Jury convicts Ariz. inmate who sparked manhunt (AP)

KINGMAN, Ariz. – An Arizona inmate whose escape sparked a three-week national manhunt was convicted Friday of breaking out of prison and abducting two truck drivers whose big rig was used as a getaway vehicle.

A Mohave County jury found 46-year-old John McCluskey guilty of escape, kidnapping, aggravated assault and other charges in his July 30 break from the medium-security Arizona State Prison in Golden Valley. Authorities said McCluskey, a second inmate and their accomplice went on to kill an Oklahoma couple traveling in New Mexico on a camping trip.

Mohave County Superior Court Judge Steven Conn is set to sentence McCluskey on Friday afternoon. The range of sentences that McCluskey could face was unclear.

Prosecutors said McCluskey and two other inmates escaped with the help of Casslyn Welch, who threw cutting tools onto the prison grounds and supplied the men with guns, money and a vehicle.

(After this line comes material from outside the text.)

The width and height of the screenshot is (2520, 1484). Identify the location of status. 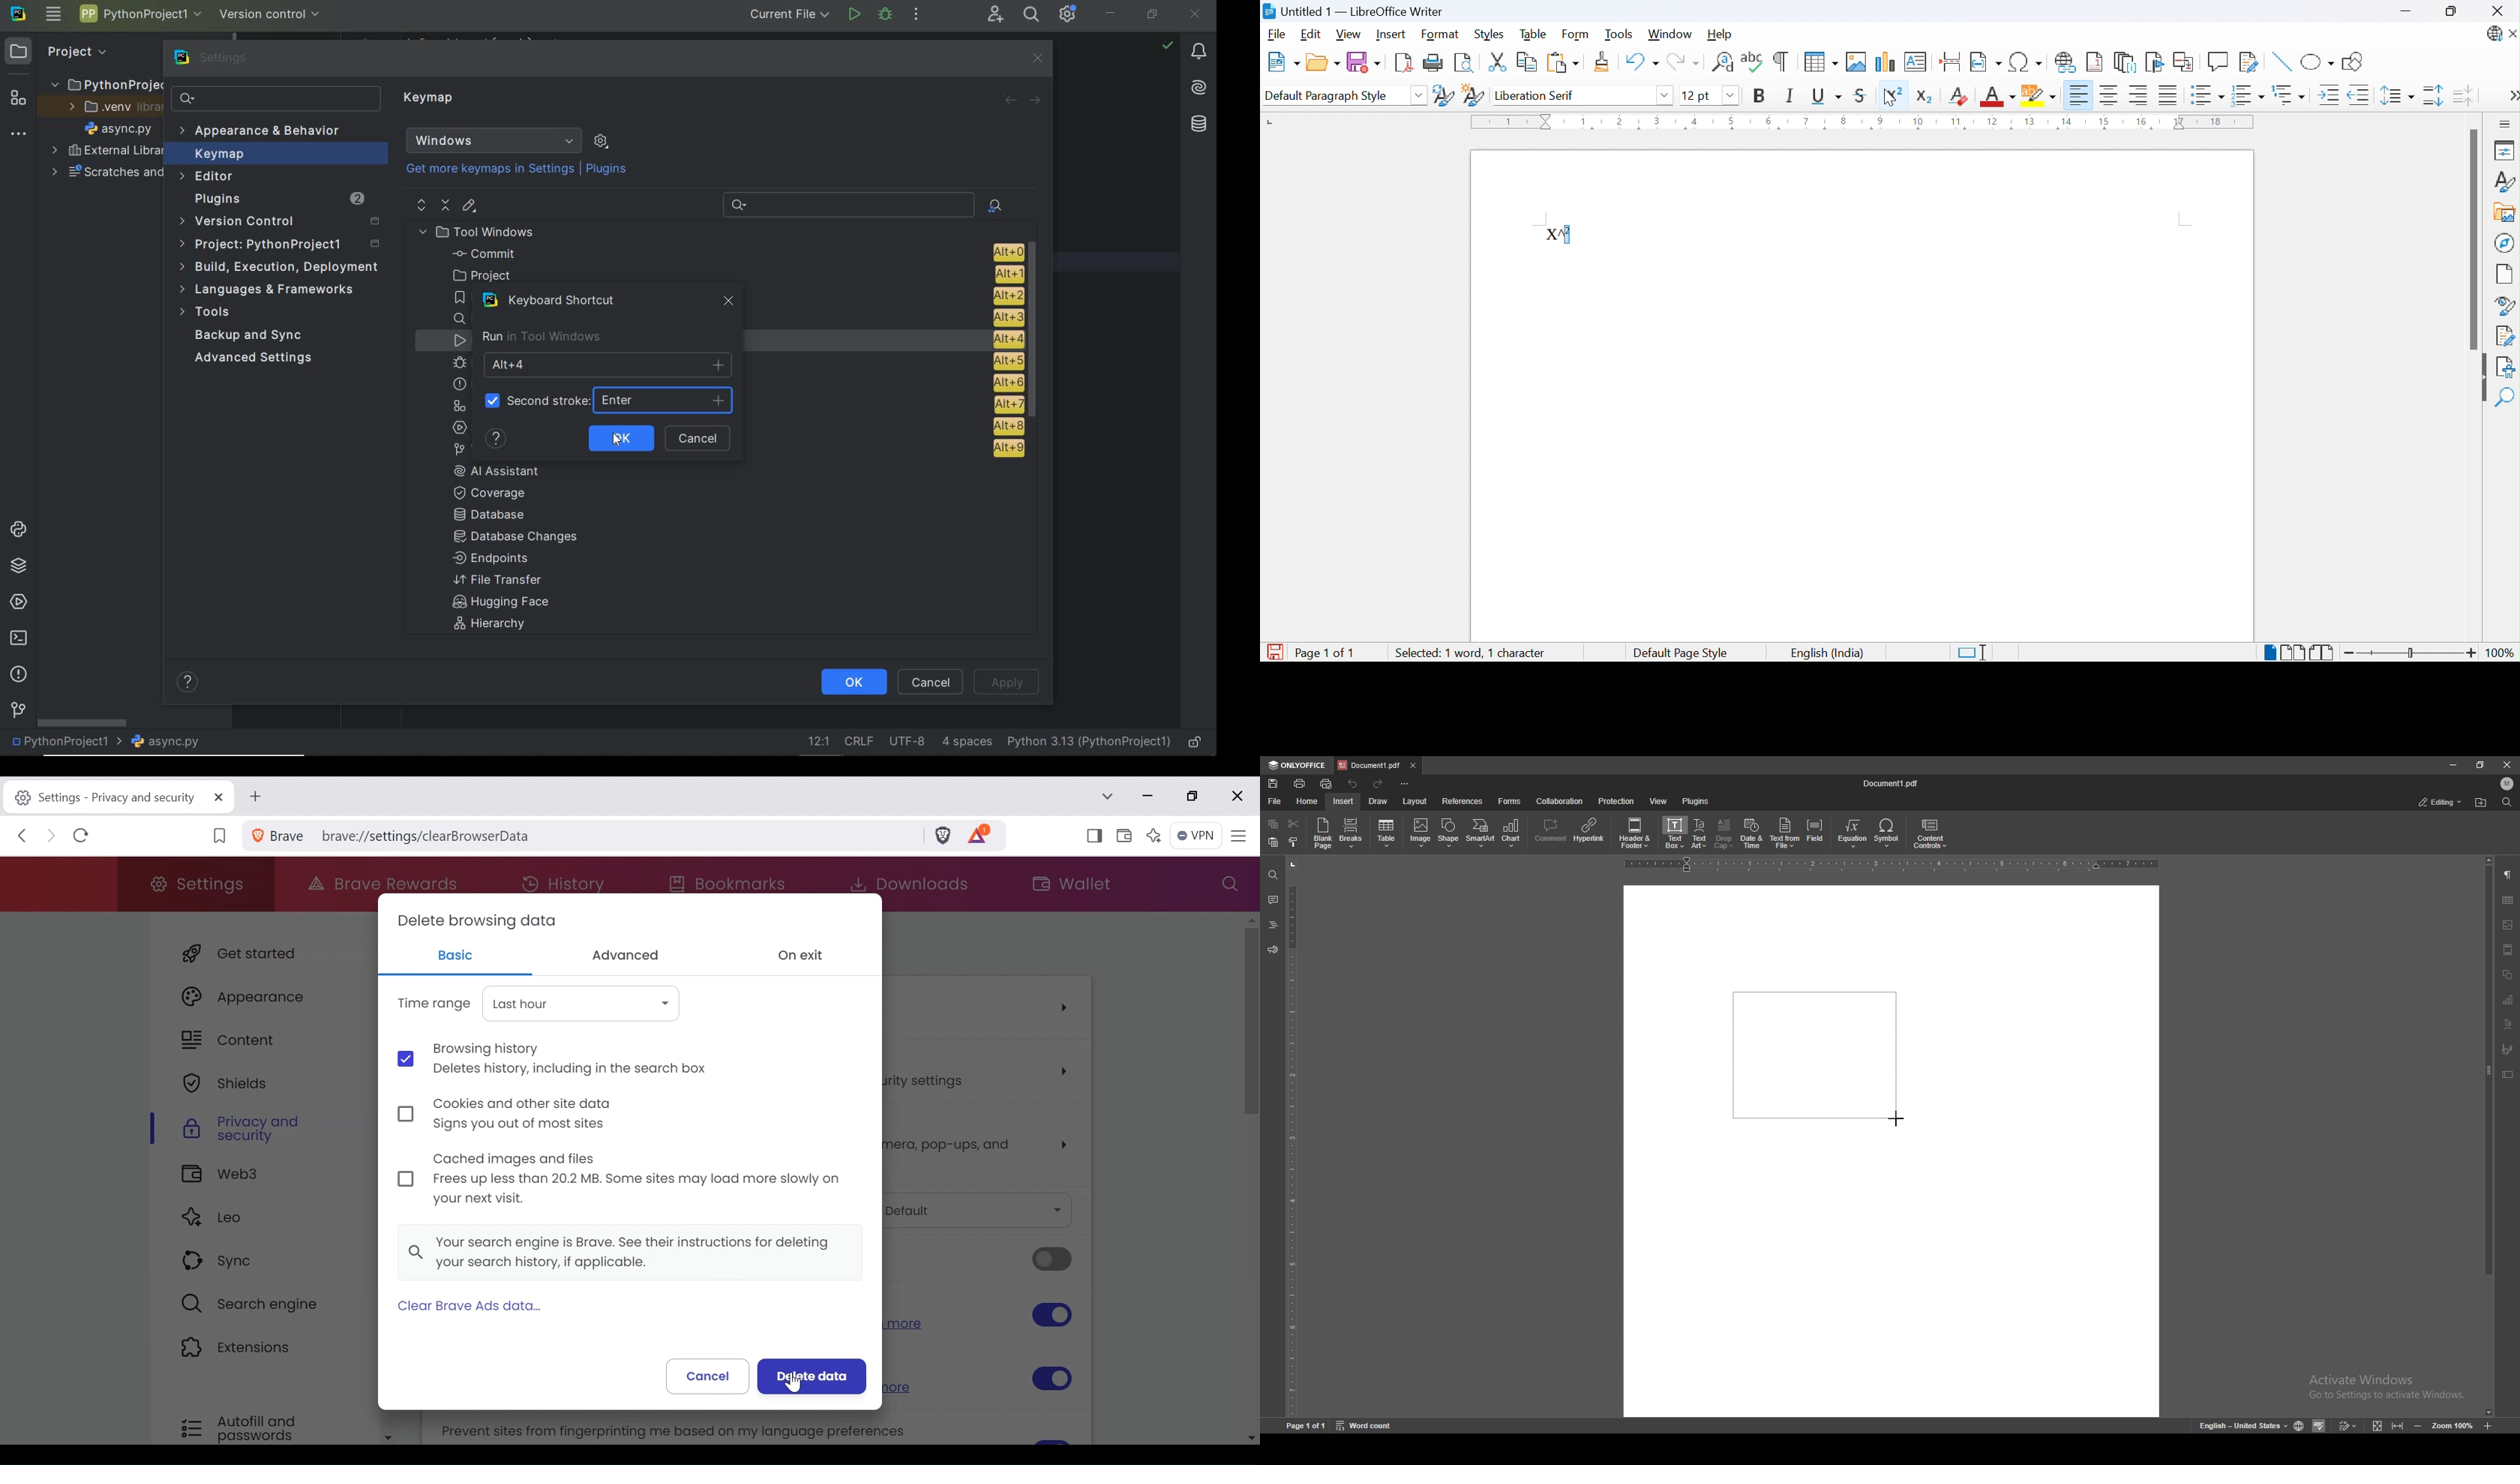
(2441, 802).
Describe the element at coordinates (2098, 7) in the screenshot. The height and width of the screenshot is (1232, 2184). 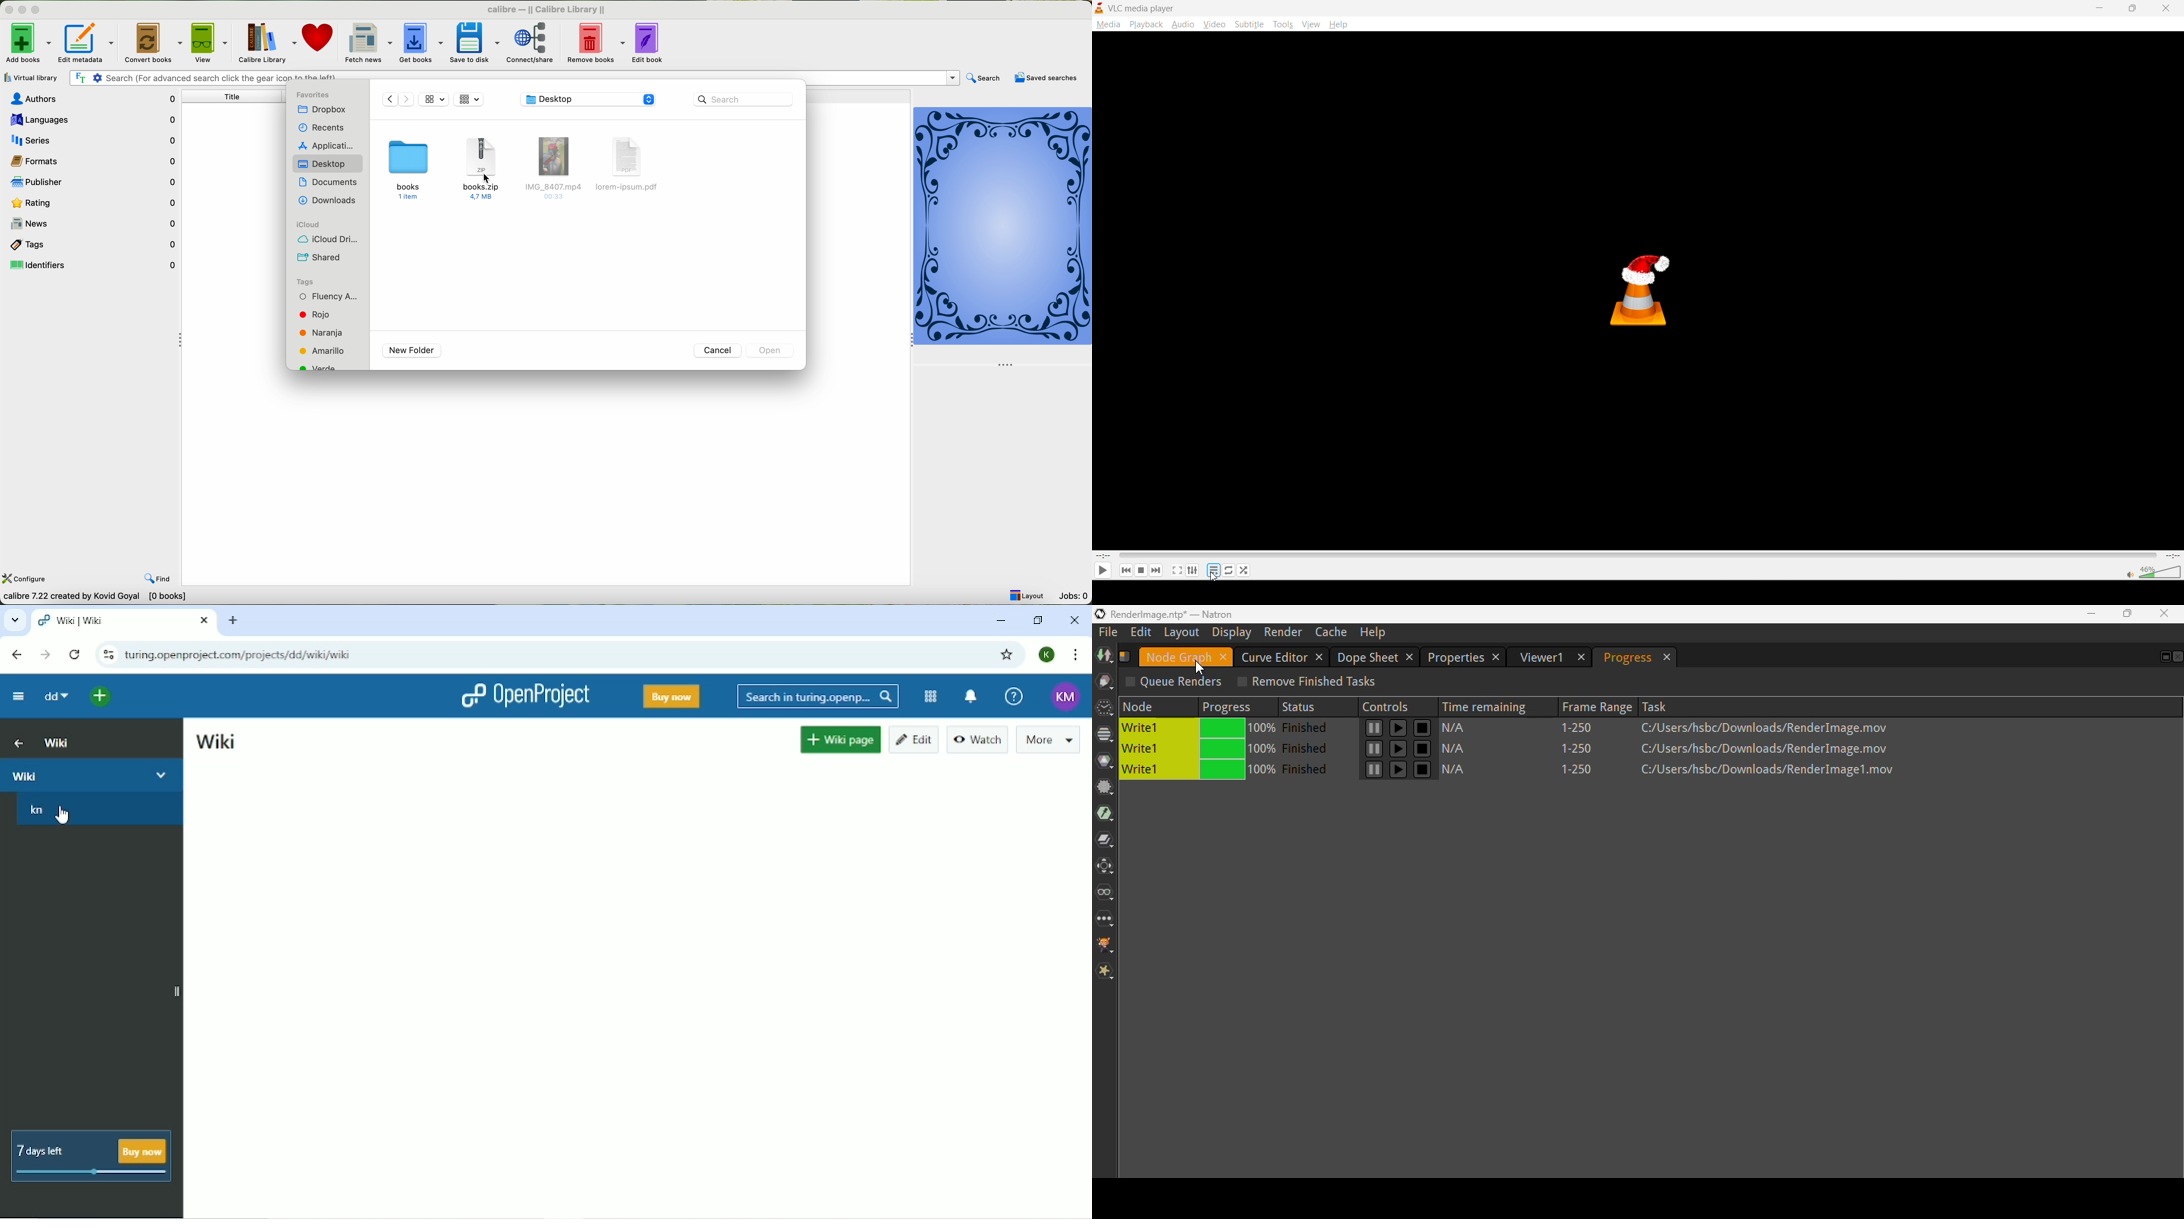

After one inmate left alone in the vehicle, police say McCluskey, Tracy Province and Welch kidnapped two truck drivers at gunpoint. The drivers later were released.

McCluskey, Province and Welch ended up in New Mexico, where they face federal murder and carjacking charges in the Aug. 2 deaths of Gary and Linda Haas of Tecumseh, Okla.

Inmate Daniel Renwick, who made off alone in the vehicle Welch had provided, was the first to be captured after a shootout in Colorado a day after the escape. Province was found in Wyoming on Aug. 9.

Welch and McCluskey were arrested more than a week later at an eastern Arizona campsite after an alert U.S. Forest Service employee spotted their beat-up Nissan backed suspiciously into the trees.

Welch, Province and Renwick already have resolved their Arizona charges. Renwick pleaded guilty to two counts of first-degree attempted murder in the Colorado case and was sentenced to 60 years behind bars.

The escape cast a critical spotlight on Arizona's prison system. A report revealed a series of security breakdowns at the prison, including alarms that went off so often that prison personnel just ignored them. The prison warden and a security official resigned.

Since then, Arizona officials said a new alarm system was installed, staff training and testing have increased and more state employees are monitoring the private prison staff.

McCluskey had been serving a 15-year prison term for attempted second-degree murder, aggravated assault and discharge of a firearm when he escaped. He previously did time in Pennsylvania related to a string of armed robberies in the 1990s.

Prosecutors said guards had been extra alert around McCluskey because he tried to head butt a sheriff's detective and because authorities found a makeshift weapon in his cell. He was required to wear a stun belt during the trial.